Is Banning the Box Too Costly for Employers?
Banning the Box
Last year, the federal government made a concerted effort to banning the box when it came to past convictions. The “box” referred to is the box on job applications which asks applicants whether they have been convicted of any crime, including felonies. It was believed that a number of otherwise-qualified individuals (many of them minority applicants) were not being considered for job positions simply because they had a criminal history. The federal government took the lead and declared it was banning the box when it came to its own hiring practices, and many companies in the private sector responded favorably to the idea themselves. However, guidance from the Equal Employment Opportunity Commission (EEOC) about implementing the practice has some private employers wondering if banning the box comes with more costs than benefits.

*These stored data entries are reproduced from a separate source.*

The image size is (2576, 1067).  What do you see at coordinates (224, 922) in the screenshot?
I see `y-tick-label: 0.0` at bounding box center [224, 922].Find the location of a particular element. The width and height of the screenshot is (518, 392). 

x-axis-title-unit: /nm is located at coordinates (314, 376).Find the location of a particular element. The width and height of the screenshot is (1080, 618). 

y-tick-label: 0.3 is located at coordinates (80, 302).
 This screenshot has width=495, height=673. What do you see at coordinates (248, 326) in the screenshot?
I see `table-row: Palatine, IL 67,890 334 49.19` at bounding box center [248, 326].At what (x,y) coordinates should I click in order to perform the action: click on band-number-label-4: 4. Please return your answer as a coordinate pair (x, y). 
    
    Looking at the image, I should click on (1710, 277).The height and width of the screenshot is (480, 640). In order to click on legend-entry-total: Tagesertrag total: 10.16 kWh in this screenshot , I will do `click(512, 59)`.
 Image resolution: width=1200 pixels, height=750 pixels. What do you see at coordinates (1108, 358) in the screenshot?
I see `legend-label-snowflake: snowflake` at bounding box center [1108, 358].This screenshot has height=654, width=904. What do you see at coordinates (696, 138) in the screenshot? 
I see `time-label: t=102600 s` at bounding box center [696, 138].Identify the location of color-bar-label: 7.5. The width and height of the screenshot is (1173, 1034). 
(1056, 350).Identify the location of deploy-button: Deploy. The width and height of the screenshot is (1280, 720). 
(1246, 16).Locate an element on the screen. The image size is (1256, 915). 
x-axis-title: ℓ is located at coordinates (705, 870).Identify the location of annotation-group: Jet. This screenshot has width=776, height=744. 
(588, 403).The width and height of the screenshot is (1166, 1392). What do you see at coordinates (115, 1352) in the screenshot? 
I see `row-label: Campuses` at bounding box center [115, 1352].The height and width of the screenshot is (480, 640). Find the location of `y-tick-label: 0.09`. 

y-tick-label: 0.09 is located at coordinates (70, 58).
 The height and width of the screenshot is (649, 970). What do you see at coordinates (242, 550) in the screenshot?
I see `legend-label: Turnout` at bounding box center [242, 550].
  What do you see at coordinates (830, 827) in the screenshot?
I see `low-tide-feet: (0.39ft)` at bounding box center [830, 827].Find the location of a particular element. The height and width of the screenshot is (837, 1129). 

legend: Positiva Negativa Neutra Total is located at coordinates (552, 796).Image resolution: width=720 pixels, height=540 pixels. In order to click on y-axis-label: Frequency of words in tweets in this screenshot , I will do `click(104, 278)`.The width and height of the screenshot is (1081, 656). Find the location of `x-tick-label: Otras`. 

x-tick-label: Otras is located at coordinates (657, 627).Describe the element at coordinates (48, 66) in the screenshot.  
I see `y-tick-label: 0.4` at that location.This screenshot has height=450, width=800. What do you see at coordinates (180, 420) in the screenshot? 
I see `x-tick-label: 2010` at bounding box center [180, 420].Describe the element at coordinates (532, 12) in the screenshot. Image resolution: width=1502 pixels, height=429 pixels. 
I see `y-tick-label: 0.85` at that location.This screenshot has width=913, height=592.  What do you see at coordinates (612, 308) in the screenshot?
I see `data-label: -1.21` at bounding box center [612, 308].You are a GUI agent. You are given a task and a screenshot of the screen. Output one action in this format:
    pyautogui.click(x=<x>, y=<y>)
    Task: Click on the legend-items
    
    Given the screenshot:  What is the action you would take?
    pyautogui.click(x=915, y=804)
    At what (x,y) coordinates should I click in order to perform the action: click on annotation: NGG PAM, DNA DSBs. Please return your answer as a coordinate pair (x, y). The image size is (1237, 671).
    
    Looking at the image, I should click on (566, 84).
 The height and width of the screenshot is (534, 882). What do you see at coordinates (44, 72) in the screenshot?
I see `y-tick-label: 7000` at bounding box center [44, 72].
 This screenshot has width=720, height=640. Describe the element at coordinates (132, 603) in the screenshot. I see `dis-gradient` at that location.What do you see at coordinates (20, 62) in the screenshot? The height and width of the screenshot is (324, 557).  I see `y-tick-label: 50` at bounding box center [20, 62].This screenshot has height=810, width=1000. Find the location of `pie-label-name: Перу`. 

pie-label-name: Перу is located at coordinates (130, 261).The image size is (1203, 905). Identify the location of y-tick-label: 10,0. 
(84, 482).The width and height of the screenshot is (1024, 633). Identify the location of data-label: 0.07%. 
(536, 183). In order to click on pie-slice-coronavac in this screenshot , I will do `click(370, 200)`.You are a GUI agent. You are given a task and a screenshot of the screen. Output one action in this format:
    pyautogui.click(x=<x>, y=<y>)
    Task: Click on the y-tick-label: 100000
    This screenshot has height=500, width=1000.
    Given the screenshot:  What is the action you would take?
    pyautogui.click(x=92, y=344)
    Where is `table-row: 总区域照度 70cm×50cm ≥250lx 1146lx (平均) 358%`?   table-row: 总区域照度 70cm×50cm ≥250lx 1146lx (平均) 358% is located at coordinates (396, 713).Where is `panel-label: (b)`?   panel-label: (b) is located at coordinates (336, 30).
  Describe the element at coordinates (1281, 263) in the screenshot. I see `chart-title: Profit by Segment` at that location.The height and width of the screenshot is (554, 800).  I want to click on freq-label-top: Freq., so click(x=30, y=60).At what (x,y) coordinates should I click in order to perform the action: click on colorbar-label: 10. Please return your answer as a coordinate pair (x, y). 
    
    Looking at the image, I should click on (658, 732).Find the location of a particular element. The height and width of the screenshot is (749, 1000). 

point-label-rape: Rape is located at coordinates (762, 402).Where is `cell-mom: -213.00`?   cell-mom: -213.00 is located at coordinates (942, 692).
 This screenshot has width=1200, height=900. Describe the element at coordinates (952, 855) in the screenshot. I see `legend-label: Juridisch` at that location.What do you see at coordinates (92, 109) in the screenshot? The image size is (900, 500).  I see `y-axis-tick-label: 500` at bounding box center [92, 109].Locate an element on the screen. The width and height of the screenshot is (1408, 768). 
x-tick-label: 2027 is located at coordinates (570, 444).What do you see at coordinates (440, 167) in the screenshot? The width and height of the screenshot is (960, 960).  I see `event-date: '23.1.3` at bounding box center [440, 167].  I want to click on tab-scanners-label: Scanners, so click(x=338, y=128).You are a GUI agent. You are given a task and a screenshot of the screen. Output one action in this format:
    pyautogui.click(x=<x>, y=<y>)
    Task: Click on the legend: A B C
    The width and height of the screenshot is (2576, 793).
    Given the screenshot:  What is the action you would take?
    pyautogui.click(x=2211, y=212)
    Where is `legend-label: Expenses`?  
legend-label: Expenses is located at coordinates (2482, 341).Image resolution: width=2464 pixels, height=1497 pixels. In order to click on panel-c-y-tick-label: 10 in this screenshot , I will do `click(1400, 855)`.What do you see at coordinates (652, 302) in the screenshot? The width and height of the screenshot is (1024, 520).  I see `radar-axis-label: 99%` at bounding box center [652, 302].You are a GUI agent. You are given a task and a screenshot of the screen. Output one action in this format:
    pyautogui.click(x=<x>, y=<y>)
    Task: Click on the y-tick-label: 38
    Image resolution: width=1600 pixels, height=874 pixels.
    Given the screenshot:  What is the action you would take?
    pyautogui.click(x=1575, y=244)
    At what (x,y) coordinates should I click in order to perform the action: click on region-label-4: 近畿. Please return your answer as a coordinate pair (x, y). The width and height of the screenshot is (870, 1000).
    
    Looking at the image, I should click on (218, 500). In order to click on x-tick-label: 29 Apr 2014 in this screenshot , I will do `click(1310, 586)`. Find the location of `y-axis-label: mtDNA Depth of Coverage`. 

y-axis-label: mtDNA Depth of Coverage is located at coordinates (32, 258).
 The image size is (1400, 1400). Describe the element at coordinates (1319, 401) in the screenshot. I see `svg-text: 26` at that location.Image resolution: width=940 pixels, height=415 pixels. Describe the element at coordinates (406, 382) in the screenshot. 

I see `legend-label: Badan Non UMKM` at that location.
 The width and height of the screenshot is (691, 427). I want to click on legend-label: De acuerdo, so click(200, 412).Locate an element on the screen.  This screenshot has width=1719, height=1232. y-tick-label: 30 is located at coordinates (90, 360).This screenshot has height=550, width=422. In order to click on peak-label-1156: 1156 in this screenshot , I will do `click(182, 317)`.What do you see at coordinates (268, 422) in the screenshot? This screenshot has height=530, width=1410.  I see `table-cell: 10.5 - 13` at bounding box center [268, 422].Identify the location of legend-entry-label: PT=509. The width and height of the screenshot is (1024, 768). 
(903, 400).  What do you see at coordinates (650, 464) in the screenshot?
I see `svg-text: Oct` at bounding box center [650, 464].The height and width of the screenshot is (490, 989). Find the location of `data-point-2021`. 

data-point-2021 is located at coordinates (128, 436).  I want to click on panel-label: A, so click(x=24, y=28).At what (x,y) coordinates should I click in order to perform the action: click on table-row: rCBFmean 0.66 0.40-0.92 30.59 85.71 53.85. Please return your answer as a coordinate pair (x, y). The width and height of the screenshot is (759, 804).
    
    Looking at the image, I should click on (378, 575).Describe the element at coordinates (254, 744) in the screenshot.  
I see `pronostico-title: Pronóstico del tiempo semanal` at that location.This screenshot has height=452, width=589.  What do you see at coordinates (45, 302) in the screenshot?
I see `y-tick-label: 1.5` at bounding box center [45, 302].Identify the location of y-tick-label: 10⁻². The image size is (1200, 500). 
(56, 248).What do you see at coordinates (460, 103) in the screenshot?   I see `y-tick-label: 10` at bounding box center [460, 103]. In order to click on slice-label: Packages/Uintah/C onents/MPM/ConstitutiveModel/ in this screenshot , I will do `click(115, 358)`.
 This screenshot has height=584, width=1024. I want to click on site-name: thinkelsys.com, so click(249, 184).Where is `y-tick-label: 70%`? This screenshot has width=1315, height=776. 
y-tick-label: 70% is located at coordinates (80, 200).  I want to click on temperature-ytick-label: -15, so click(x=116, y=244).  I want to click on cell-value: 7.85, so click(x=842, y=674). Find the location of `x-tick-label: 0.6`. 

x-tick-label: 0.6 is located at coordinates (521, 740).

Banning the Box Means Individualized Assessments
Banning the box does not mean that employers are not able to take a person’s criminal history into account when determining whether to hire that individual. Instead, it simply means that the fact a person does have a criminal history should not be an automatic disqualifier to a potential employee. Instead, the employer is expected to conduct an individualized assessment of the candidate, including his or her criminal record, before determining not to hire the individual. The process would work something like this:
The potential employee would see a job position advertised and would make application to be considered for the job;
On the application and/or during the job interview, the potential employee would disclose to the employer that he or she has been convicted of one or more crimes;
The employer would verify this by conducting a criminal background check;
The employer would make a determination as to whether the criminal history of the individual affected his or ability to complete the job tasks of the position and/or raised questions about his or her ability to work safely around others and not harm the personal or property interests of the employer;
If such questions or concerns did in fact arise, the potential employee should be given an opportunity to address the concerns either in person or in writing and describe for the employer why those concerns are unfounded;
The employer would then make a hiring decision. If the employer decided not to hire the individual, then the person would be provided an explanation if his or her criminal history played a role in the decision.
It is contemplated by the EEOC that such assessments would be completed for each job applicant with a criminal past.
While private sector employees generally believe that banning the box is a good idea and gives those who would have been automatically screened out of the job application process a real opportunity to compete for work, some employers are concerned about the cost that the EEOC’s desired “individual assessments” would cost. Employers who hire a large number of workers throughout the year or who typically have a large number of applicants who apply for a job posting are wondering if the time and resources necessary to review every applicant’s criminal history are too great.
The Cost of Individualized Assessments
While such concerns may have some validity, at least for now employers wanting to comply with the EEOC’s hiring guidance must be prepared to take on the extra burdens that individual assessments will cause by banning the box. Employers should consider the following: either protecting themselves from potential lawsuits and complaints by expending the necessary time and resources in conducting individual assessments, or be prepared to pay the costs of a complaint or lawsuit filed by a disgruntled applicant with a criminal history.